Collected data:
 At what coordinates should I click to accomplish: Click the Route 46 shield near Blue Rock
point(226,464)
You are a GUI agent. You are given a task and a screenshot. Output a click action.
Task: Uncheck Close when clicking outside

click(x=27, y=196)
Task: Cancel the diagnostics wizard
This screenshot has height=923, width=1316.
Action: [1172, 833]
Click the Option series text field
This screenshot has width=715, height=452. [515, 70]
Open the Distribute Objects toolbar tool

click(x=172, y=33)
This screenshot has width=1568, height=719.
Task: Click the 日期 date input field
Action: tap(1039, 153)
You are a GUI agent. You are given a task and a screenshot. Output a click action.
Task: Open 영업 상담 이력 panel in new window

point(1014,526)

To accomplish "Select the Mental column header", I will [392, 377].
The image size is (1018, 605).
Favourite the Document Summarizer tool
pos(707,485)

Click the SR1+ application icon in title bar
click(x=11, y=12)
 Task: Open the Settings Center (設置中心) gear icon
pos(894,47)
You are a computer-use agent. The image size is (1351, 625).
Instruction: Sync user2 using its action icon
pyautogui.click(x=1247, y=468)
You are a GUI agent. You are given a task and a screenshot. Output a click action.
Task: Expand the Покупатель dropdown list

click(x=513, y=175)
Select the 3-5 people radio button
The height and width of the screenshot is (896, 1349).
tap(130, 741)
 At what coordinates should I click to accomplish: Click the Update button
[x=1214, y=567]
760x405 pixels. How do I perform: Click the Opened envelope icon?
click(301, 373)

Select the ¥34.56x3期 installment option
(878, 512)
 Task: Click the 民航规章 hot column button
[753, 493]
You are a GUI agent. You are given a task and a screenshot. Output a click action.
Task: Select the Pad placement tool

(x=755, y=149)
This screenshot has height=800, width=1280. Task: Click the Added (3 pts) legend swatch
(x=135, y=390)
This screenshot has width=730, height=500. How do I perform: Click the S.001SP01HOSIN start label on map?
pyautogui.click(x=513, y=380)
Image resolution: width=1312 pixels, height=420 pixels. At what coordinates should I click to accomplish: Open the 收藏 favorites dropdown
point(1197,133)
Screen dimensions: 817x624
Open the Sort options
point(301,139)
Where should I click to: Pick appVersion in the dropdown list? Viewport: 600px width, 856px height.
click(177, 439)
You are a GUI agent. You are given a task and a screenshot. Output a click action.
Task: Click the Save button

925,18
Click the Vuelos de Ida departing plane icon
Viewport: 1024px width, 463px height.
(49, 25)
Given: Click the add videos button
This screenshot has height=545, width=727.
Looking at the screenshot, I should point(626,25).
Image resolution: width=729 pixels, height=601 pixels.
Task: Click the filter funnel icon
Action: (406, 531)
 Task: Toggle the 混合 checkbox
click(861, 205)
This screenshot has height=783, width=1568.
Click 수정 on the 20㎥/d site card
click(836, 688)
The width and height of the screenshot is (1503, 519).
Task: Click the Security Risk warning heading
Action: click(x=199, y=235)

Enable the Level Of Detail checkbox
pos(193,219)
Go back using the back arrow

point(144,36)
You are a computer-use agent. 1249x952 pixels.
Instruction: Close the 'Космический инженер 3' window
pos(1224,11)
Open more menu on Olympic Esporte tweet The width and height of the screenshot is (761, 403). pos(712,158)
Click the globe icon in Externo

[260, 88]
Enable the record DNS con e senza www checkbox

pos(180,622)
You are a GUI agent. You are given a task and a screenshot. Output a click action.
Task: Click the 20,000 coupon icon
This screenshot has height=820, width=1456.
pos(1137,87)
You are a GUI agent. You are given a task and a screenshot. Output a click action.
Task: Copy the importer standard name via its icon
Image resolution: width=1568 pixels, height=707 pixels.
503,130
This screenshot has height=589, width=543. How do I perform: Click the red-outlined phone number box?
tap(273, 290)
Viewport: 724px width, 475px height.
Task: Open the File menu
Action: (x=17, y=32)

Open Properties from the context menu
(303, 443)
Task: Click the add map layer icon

Task goal:
The data given above must be transcribed exactly and completely.

Result for this exercise:
 At what coordinates should I click to accomplish: Click the Route 46 shield near Blue Rock
point(226,464)
You are a GUI agent. You are given a task and a screenshot. Output a click action.
Task: Uncheck Close when clicking outside

click(x=27, y=196)
Task: Cancel the diagnostics wizard
This screenshot has height=923, width=1316.
Action: [1172, 833]
Click the Option series text field
This screenshot has width=715, height=452. [515, 70]
Open the Distribute Objects toolbar tool

click(x=172, y=33)
This screenshot has width=1568, height=719.
Task: Click the 日期 date input field
Action: tap(1039, 153)
You are a GUI agent. You are given a task and a screenshot. Output a click action.
Task: Open 영업 상담 이력 panel in new window

point(1014,526)

To accomplish "Select the Mental column header", I will [392, 377].
The image size is (1018, 605).
Favourite the Document Summarizer tool
pos(707,485)

Click the SR1+ application icon in title bar
click(x=11, y=12)
 Task: Open the Settings Center (設置中心) gear icon
pos(894,47)
You are a computer-use agent. The image size is (1351, 625).
Instruction: Sync user2 using its action icon
pyautogui.click(x=1247, y=468)
You are a GUI agent. You are given a task and a screenshot. Output a click action.
Task: Expand the Покупатель dropdown list

click(x=513, y=175)
Select the 3-5 people radio button
The height and width of the screenshot is (896, 1349).
tap(130, 741)
 At what coordinates should I click to accomplish: Click the Update button
[x=1214, y=567]
760x405 pixels. How do I perform: Click the Opened envelope icon?
click(301, 373)

Select the ¥34.56x3期 installment option
(878, 512)
 Task: Click the 民航规章 hot column button
[753, 493]
You are a GUI agent. You are given a task and a screenshot. Output a click action.
Task: Select the Pad placement tool

(x=755, y=149)
This screenshot has height=800, width=1280. Task: Click the Added (3 pts) legend swatch
(x=135, y=390)
This screenshot has width=730, height=500. How do I perform: Click the S.001SP01HOSIN start label on map?
pyautogui.click(x=513, y=380)
Image resolution: width=1312 pixels, height=420 pixels. At what coordinates should I click to accomplish: Open the 收藏 favorites dropdown
point(1197,133)
Screen dimensions: 817x624
Open the Sort options
point(301,139)
Where should I click to: Pick appVersion in the dropdown list? Viewport: 600px width, 856px height.
click(177, 439)
You are a GUI agent. You are given a task and a screenshot. Output a click action.
Task: Click the Save button

925,18
Click the Vuelos de Ida departing plane icon
Viewport: 1024px width, 463px height.
(49, 25)
Given: Click the add videos button
This screenshot has height=545, width=727.
Looking at the screenshot, I should point(626,25).
Image resolution: width=729 pixels, height=601 pixels.
Task: Click the filter funnel icon
Action: (406, 531)
 Task: Toggle the 混合 checkbox
click(861, 205)
This screenshot has height=783, width=1568.
Click 수정 on the 20㎥/d site card
click(836, 688)
The width and height of the screenshot is (1503, 519).
Task: Click the Security Risk warning heading
Action: click(x=199, y=235)

Enable the Level Of Detail checkbox
pos(193,219)
Go back using the back arrow

point(144,36)
You are a computer-use agent. 1249x952 pixels.
Instruction: Close the 'Космический инженер 3' window
pos(1224,11)
Open more menu on Olympic Esporte tweet The width and height of the screenshot is (761, 403). pos(712,158)
Click the globe icon in Externo

[260, 88]
Enable the record DNS con e senza www checkbox

pos(180,622)
You are a GUI agent. You are given a task and a screenshot. Output a click action.
Task: Click the 20,000 coupon icon
This screenshot has height=820, width=1456.
pos(1137,87)
You are a GUI agent. You are given a task and a screenshot. Output a click action.
Task: Copy the importer standard name via its icon
Image resolution: width=1568 pixels, height=707 pixels.
503,130
This screenshot has height=589, width=543. How do I perform: Click the red-outlined phone number box?
tap(273, 290)
Viewport: 724px width, 475px height.
Task: Open the File menu
Action: (x=17, y=32)

Open Properties from the context menu
(303, 443)
Task: Click the add map layer icon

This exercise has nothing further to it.